## Given information
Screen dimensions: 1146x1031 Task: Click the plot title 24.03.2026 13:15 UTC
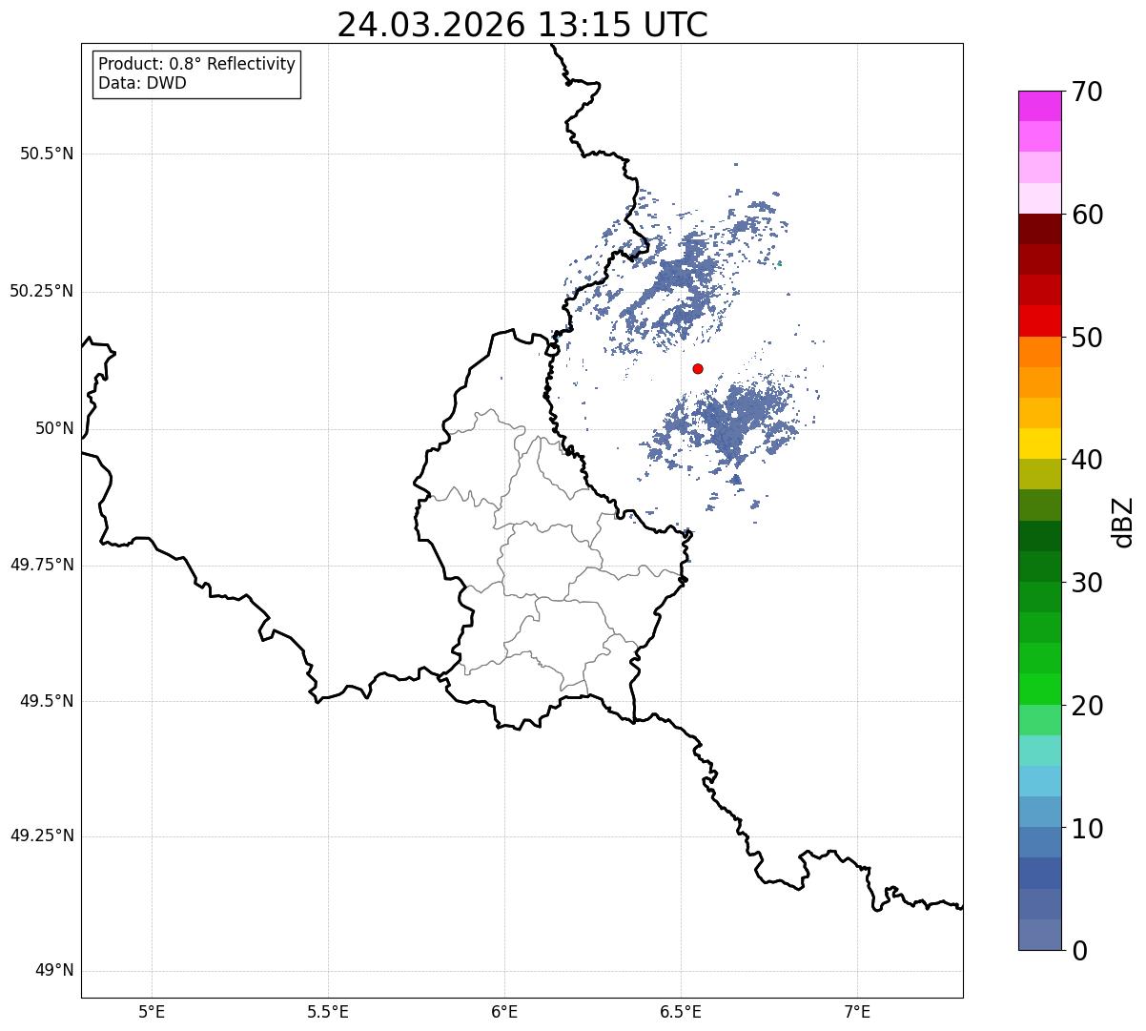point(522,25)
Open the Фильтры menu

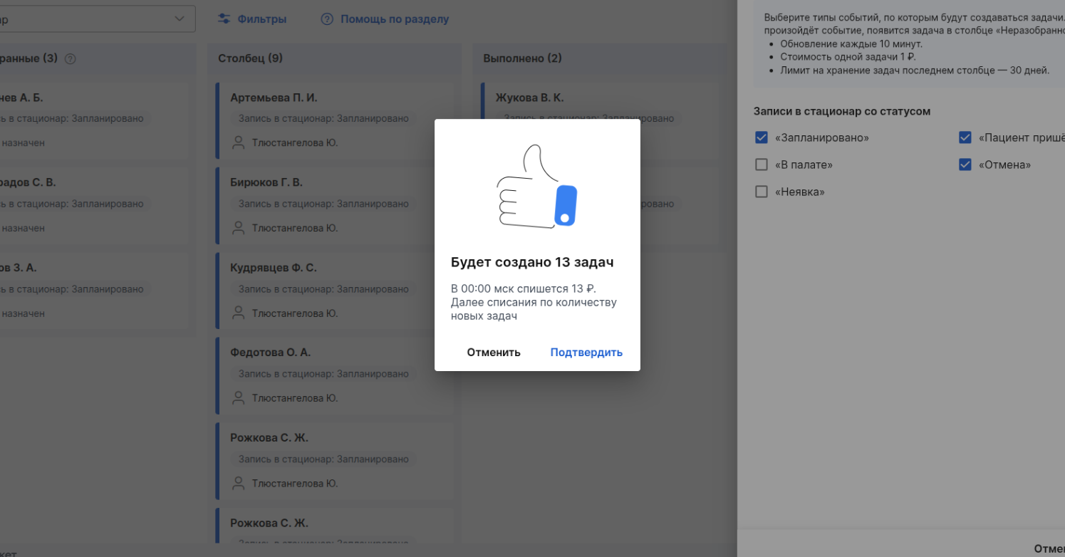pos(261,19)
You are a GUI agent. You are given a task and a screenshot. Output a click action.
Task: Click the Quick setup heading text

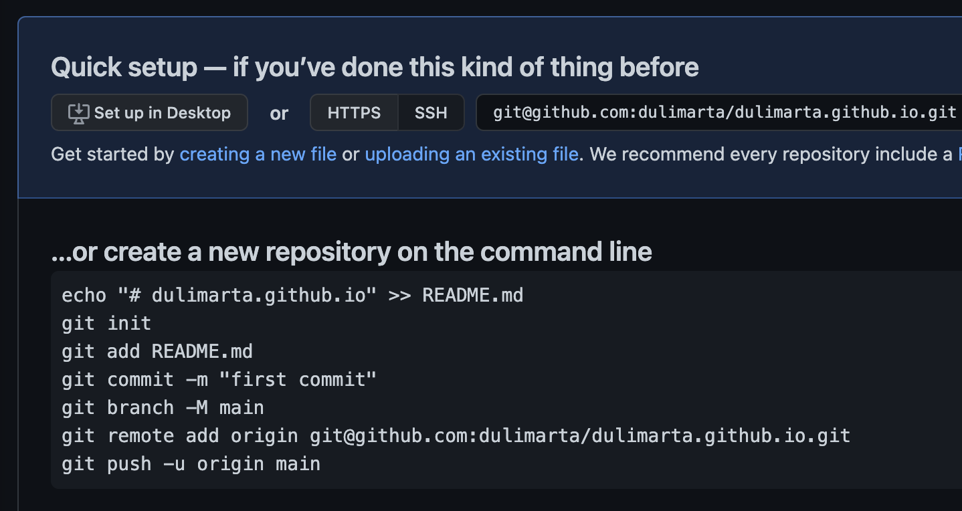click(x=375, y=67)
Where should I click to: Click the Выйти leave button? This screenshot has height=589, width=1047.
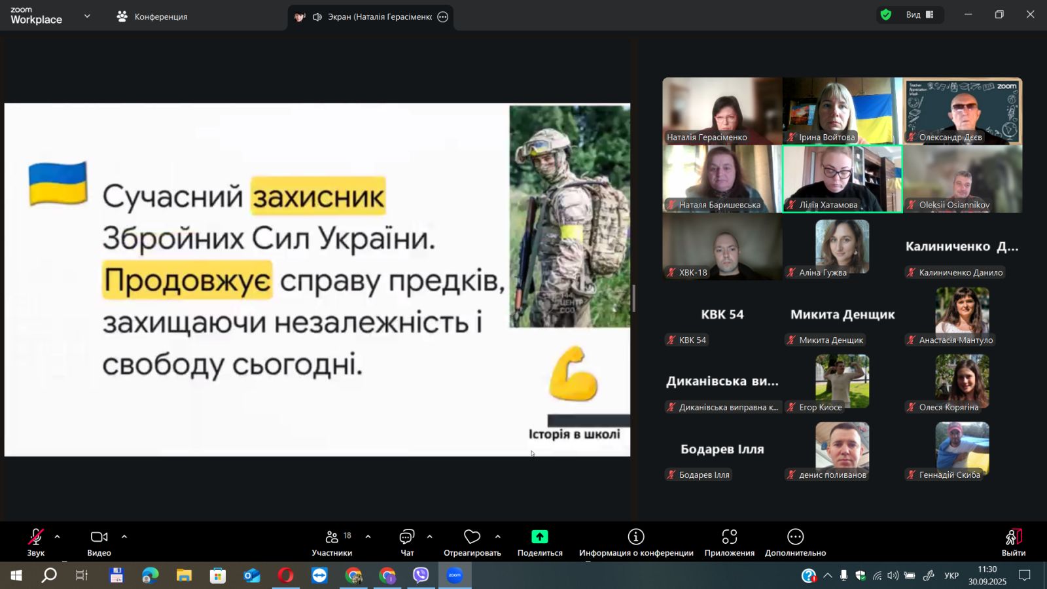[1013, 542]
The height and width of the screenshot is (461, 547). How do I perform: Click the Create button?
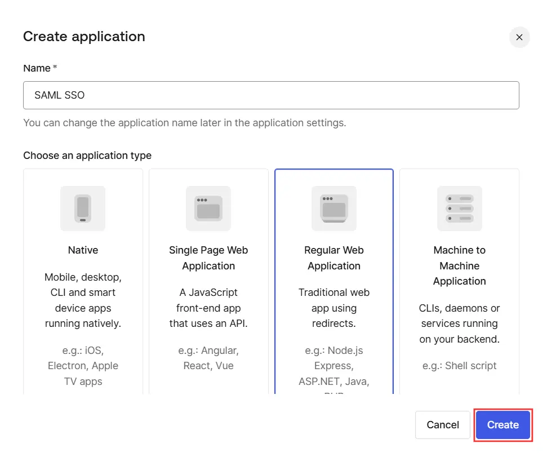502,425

---

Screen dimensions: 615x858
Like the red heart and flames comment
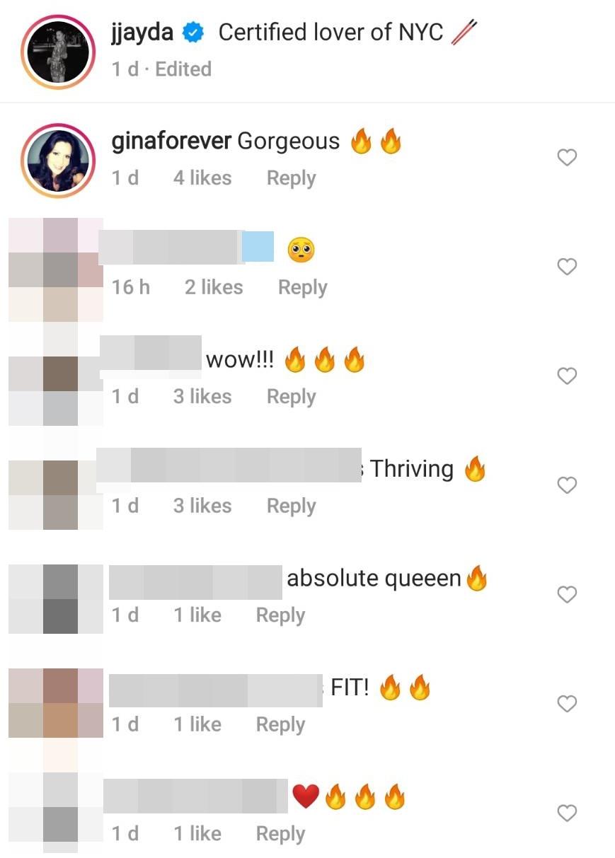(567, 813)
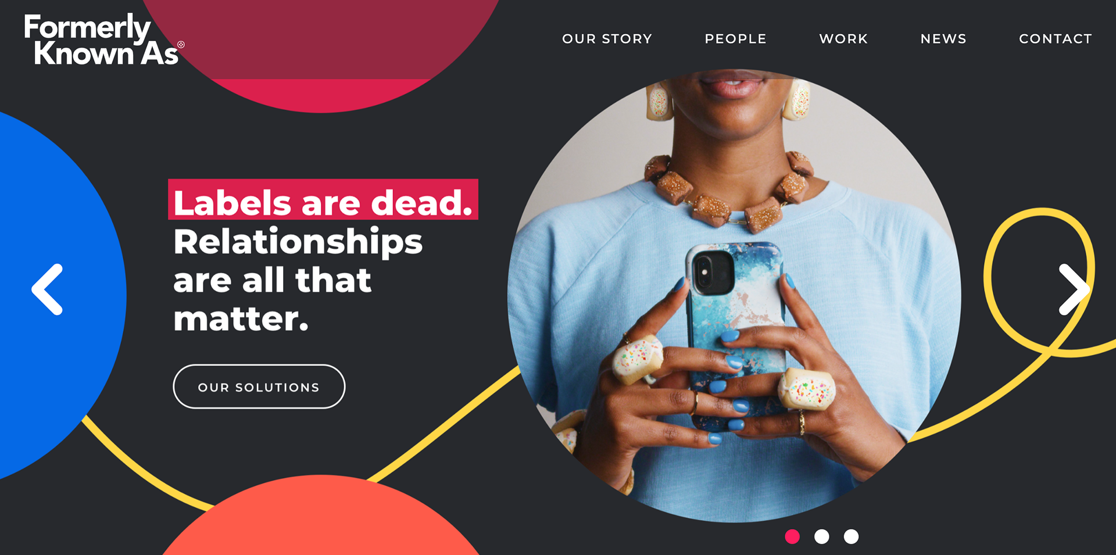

## Problem details
The reply should hold the entries above from the line with "Screen dimensions: 1146x1031" to the line with "You are a GUI", duplicated exactly, pictures excluded.

## Exercise answer
Screen dimensions: 1146x1031 Task: Click the plot title 24.03.2026 13:15 UTC
point(522,25)
Open the Фильтры menu

pos(261,19)
You are a GUI agent. You are given a task and a screenshot. Output a click action.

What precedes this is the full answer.